Provided data below:

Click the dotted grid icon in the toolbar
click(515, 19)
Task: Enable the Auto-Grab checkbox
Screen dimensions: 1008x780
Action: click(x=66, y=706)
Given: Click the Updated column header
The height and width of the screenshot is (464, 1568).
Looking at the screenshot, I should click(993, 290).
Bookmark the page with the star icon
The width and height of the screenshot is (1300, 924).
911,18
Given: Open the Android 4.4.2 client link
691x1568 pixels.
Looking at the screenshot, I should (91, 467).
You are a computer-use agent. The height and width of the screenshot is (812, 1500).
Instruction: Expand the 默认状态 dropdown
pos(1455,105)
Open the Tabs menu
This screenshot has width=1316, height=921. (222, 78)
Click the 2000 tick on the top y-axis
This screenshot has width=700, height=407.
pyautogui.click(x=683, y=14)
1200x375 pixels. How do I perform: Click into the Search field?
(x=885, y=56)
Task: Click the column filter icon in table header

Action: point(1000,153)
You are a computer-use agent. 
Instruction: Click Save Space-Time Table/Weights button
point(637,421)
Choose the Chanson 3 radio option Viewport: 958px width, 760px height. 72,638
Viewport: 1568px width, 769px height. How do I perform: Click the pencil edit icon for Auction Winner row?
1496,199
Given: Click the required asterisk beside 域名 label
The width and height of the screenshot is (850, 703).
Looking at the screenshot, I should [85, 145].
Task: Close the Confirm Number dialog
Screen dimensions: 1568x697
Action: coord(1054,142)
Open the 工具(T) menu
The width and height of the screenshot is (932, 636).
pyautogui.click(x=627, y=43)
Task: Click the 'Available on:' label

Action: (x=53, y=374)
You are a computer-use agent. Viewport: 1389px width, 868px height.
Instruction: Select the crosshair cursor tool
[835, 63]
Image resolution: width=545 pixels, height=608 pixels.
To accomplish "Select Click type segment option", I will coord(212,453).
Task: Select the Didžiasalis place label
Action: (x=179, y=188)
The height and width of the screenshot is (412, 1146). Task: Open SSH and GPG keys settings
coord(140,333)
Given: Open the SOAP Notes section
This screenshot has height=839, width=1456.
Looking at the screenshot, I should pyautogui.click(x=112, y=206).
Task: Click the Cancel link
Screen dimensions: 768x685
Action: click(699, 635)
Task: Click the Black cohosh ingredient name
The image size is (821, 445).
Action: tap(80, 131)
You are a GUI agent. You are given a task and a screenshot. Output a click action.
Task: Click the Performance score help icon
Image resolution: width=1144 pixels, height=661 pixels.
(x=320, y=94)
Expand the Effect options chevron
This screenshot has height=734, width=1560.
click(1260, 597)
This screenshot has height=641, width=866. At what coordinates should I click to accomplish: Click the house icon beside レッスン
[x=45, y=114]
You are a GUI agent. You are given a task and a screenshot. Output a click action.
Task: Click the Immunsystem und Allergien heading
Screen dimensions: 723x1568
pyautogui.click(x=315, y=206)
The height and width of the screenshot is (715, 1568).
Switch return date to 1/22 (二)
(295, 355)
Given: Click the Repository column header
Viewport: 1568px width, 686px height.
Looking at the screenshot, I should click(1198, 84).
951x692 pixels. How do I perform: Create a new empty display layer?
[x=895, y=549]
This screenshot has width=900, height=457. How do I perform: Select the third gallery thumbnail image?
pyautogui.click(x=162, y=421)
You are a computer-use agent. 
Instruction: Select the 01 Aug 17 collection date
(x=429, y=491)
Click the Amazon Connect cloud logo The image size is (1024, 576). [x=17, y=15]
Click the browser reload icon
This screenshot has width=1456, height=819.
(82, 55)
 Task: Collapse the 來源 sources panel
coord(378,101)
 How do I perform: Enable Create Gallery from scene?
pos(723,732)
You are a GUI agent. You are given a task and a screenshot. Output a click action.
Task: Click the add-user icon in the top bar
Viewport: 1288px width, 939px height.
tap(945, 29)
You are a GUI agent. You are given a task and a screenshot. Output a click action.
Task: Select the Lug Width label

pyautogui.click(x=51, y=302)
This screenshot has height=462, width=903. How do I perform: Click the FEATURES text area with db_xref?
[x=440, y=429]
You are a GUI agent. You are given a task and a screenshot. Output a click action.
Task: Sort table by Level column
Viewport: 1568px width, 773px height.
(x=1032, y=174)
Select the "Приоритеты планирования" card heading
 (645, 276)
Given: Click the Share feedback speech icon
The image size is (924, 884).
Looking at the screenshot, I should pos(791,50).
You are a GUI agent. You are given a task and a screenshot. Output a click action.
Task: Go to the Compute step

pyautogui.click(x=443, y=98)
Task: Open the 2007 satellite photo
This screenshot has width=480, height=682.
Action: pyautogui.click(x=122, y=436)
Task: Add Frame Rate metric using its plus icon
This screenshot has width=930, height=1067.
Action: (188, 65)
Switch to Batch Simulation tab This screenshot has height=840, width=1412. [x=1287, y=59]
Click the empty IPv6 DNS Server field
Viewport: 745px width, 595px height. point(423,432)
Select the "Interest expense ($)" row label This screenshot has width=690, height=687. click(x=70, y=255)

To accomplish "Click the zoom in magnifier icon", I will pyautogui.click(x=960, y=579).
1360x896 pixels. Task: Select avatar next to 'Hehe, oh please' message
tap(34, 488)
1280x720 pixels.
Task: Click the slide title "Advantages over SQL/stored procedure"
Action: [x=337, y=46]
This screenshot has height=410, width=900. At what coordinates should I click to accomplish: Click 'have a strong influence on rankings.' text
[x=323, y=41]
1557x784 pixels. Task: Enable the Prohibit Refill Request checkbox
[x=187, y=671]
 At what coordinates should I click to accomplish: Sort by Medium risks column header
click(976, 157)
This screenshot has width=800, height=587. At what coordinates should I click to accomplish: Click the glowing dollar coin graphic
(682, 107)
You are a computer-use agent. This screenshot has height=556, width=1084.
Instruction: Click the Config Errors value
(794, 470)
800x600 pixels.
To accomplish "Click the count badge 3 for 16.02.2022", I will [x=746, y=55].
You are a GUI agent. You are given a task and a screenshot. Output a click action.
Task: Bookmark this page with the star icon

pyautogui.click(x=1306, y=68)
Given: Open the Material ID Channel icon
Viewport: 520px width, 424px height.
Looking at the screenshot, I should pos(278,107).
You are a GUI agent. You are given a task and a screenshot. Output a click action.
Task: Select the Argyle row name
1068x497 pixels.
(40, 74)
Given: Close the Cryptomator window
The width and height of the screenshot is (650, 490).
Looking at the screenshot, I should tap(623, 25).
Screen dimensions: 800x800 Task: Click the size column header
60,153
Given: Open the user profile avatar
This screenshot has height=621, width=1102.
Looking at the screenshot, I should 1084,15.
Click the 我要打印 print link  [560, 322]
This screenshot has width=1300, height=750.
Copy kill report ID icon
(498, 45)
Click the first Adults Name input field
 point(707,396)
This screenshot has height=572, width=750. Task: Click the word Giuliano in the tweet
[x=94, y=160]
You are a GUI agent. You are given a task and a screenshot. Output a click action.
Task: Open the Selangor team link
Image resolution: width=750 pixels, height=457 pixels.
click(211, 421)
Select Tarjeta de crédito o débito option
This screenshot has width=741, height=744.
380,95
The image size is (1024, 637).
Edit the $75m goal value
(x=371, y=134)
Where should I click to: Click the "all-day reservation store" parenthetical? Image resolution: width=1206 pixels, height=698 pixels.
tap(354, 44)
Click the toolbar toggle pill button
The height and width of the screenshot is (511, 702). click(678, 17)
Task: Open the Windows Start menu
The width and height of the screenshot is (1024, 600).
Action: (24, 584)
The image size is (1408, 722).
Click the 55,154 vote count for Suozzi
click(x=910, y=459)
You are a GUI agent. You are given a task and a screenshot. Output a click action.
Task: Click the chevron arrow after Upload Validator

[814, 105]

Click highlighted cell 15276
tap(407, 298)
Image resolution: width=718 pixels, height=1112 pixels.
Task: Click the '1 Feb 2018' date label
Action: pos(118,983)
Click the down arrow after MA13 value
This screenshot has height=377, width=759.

End of Provided data.

* _Task instructions_:
The entries shown above should be copied out word for word.

* _Solved exercise_:
Click the dotted grid icon in the toolbar
click(515, 19)
Task: Enable the Auto-Grab checkbox
Screen dimensions: 1008x780
Action: click(x=66, y=706)
Given: Click the Updated column header
The height and width of the screenshot is (464, 1568).
Looking at the screenshot, I should click(993, 290).
Bookmark the page with the star icon
The width and height of the screenshot is (1300, 924).
911,18
Given: Open the Android 4.4.2 client link
691x1568 pixels.
Looking at the screenshot, I should (91, 467).
You are a computer-use agent. The height and width of the screenshot is (812, 1500).
Instruction: Expand the 默认状态 dropdown
pos(1455,105)
Open the Tabs menu
This screenshot has width=1316, height=921. (222, 78)
Click the 2000 tick on the top y-axis
This screenshot has width=700, height=407.
pyautogui.click(x=683, y=14)
1200x375 pixels. How do I perform: Click into the Search field?
(x=885, y=56)
Task: Click the column filter icon in table header

Action: point(1000,153)
You are a computer-use agent. 
Instruction: Click Save Space-Time Table/Weights button
point(637,421)
Choose the Chanson 3 radio option Viewport: 958px width, 760px height. 72,638
Viewport: 1568px width, 769px height. How do I perform: Click the pencil edit icon for Auction Winner row?
1496,199
Given: Click the required asterisk beside 域名 label
The width and height of the screenshot is (850, 703).
Looking at the screenshot, I should [85, 145].
Task: Close the Confirm Number dialog
Screen dimensions: 1568x697
Action: coord(1054,142)
Open the 工具(T) menu
The width and height of the screenshot is (932, 636).
pyautogui.click(x=627, y=43)
Task: Click the 'Available on:' label

Action: (x=53, y=374)
You are a computer-use agent. Viewport: 1389px width, 868px height.
Instruction: Select the crosshair cursor tool
[835, 63]
Image resolution: width=545 pixels, height=608 pixels.
To accomplish "Select Click type segment option", I will coord(212,453).
Task: Select the Didžiasalis place label
Action: (x=179, y=188)
The height and width of the screenshot is (412, 1146). Task: Open SSH and GPG keys settings
coord(140,333)
Given: Open the SOAP Notes section
This screenshot has height=839, width=1456.
Looking at the screenshot, I should pyautogui.click(x=112, y=206).
Task: Click the Cancel link
Screen dimensions: 768x685
Action: click(699, 635)
Task: Click the Black cohosh ingredient name
The image size is (821, 445).
Action: tap(80, 131)
You are a GUI agent. You are given a task and a screenshot. Output a click action.
Task: Click the Performance score help icon
Image resolution: width=1144 pixels, height=661 pixels.
(x=320, y=94)
Expand the Effect options chevron
This screenshot has height=734, width=1560.
click(1260, 597)
This screenshot has height=641, width=866. At what coordinates should I click to accomplish: Click the house icon beside レッスン
[x=45, y=114]
You are a GUI agent. You are given a task and a screenshot. Output a click action.
Task: Click the Immunsystem und Allergien heading
Screen dimensions: 723x1568
pyautogui.click(x=315, y=206)
The height and width of the screenshot is (715, 1568).
Switch return date to 1/22 (二)
(295, 355)
Given: Click the Repository column header
Viewport: 1568px width, 686px height.
Looking at the screenshot, I should click(1198, 84).
951x692 pixels. How do I perform: Create a new empty display layer?
[x=895, y=549]
This screenshot has width=900, height=457. How do I perform: Select the third gallery thumbnail image?
pyautogui.click(x=162, y=421)
You are a computer-use agent. 
Instruction: Select the 01 Aug 17 collection date
(x=429, y=491)
Click the Amazon Connect cloud logo The image size is (1024, 576). [x=17, y=15]
Click the browser reload icon
This screenshot has width=1456, height=819.
(82, 55)
 Task: Collapse the 來源 sources panel
coord(378,101)
 How do I perform: Enable Create Gallery from scene?
pos(723,732)
You are a GUI agent. You are given a task and a screenshot. Output a click action.
Task: Click the add-user icon in the top bar
Viewport: 1288px width, 939px height.
tap(945, 29)
You are a GUI agent. You are given a task and a screenshot. Output a click action.
Task: Select the Lug Width label

pyautogui.click(x=51, y=302)
This screenshot has height=462, width=903. How do I perform: Click the FEATURES text area with db_xref?
[x=440, y=429]
You are a GUI agent. You are given a task and a screenshot. Output a click action.
Task: Sort table by Level column
Viewport: 1568px width, 773px height.
(x=1032, y=174)
Select the "Приоритеты планирования" card heading
 (645, 276)
Given: Click the Share feedback speech icon
The image size is (924, 884).
Looking at the screenshot, I should pos(791,50).
You are a GUI agent. You are given a task and a screenshot. Output a click action.
Task: Go to the Compute step

pyautogui.click(x=443, y=98)
Task: Open the 2007 satellite photo
This screenshot has width=480, height=682.
Action: pyautogui.click(x=122, y=436)
Task: Add Frame Rate metric using its plus icon
This screenshot has width=930, height=1067.
Action: (188, 65)
Switch to Batch Simulation tab This screenshot has height=840, width=1412. [x=1287, y=59]
Click the empty IPv6 DNS Server field
Viewport: 745px width, 595px height. point(423,432)
Select the "Interest expense ($)" row label This screenshot has width=690, height=687. click(x=70, y=255)

To accomplish "Click the zoom in magnifier icon", I will pyautogui.click(x=960, y=579).
1360x896 pixels. Task: Select avatar next to 'Hehe, oh please' message
tap(34, 488)
1280x720 pixels.
Task: Click the slide title "Advantages over SQL/stored procedure"
Action: [x=337, y=46]
This screenshot has height=410, width=900. At what coordinates should I click to accomplish: Click 'have a strong influence on rankings.' text
[x=323, y=41]
1557x784 pixels. Task: Enable the Prohibit Refill Request checkbox
[x=187, y=671]
 At what coordinates should I click to accomplish: Sort by Medium risks column header
click(976, 157)
This screenshot has width=800, height=587. At what coordinates should I click to accomplish: Click the glowing dollar coin graphic
(682, 107)
You are a computer-use agent. This screenshot has height=556, width=1084.
Instruction: Click the Config Errors value
(794, 470)
800x600 pixels.
To accomplish "Click the count badge 3 for 16.02.2022", I will [x=746, y=55].
You are a GUI agent. You are given a task and a screenshot. Output a click action.
Task: Bookmark this page with the star icon

pyautogui.click(x=1306, y=68)
Given: Open the Material ID Channel icon
Viewport: 520px width, 424px height.
Looking at the screenshot, I should pos(278,107).
You are a GUI agent. You are given a task and a screenshot. Output a click action.
Task: Select the Argyle row name
1068x497 pixels.
(40, 74)
Given: Close the Cryptomator window
The width and height of the screenshot is (650, 490).
Looking at the screenshot, I should tap(623, 25).
Screen dimensions: 800x800 Task: Click the size column header
60,153
Given: Open the user profile avatar
This screenshot has height=621, width=1102.
Looking at the screenshot, I should 1084,15.
Click the 我要打印 print link  [560, 322]
This screenshot has width=1300, height=750.
Copy kill report ID icon
(498, 45)
Click the first Adults Name input field
 point(707,396)
This screenshot has height=572, width=750. Task: Click the word Giuliano in the tweet
[x=94, y=160]
You are a GUI agent. You are given a task and a screenshot. Output a click action.
Task: Open the Selangor team link
Image resolution: width=750 pixels, height=457 pixels.
click(211, 421)
Select Tarjeta de crédito o débito option
This screenshot has width=741, height=744.
380,95
The image size is (1024, 637).
Edit the $75m goal value
(x=371, y=134)
Where should I click to: Click the "all-day reservation store" parenthetical? Image resolution: width=1206 pixels, height=698 pixels.
tap(354, 44)
Click the toolbar toggle pill button
The height and width of the screenshot is (511, 702). click(678, 17)
Task: Open the Windows Start menu
The width and height of the screenshot is (1024, 600).
Action: (24, 584)
The image size is (1408, 722).
Click the 55,154 vote count for Suozzi
click(x=910, y=459)
You are a GUI agent. You are given a task and a screenshot. Output a click action.
Task: Click the chevron arrow after Upload Validator

[814, 105]

Click highlighted cell 15276
tap(407, 298)
Image resolution: width=718 pixels, height=1112 pixels.
Task: Click the '1 Feb 2018' date label
Action: pos(118,983)
Click the down arrow after MA13 value
This screenshot has height=377, width=759.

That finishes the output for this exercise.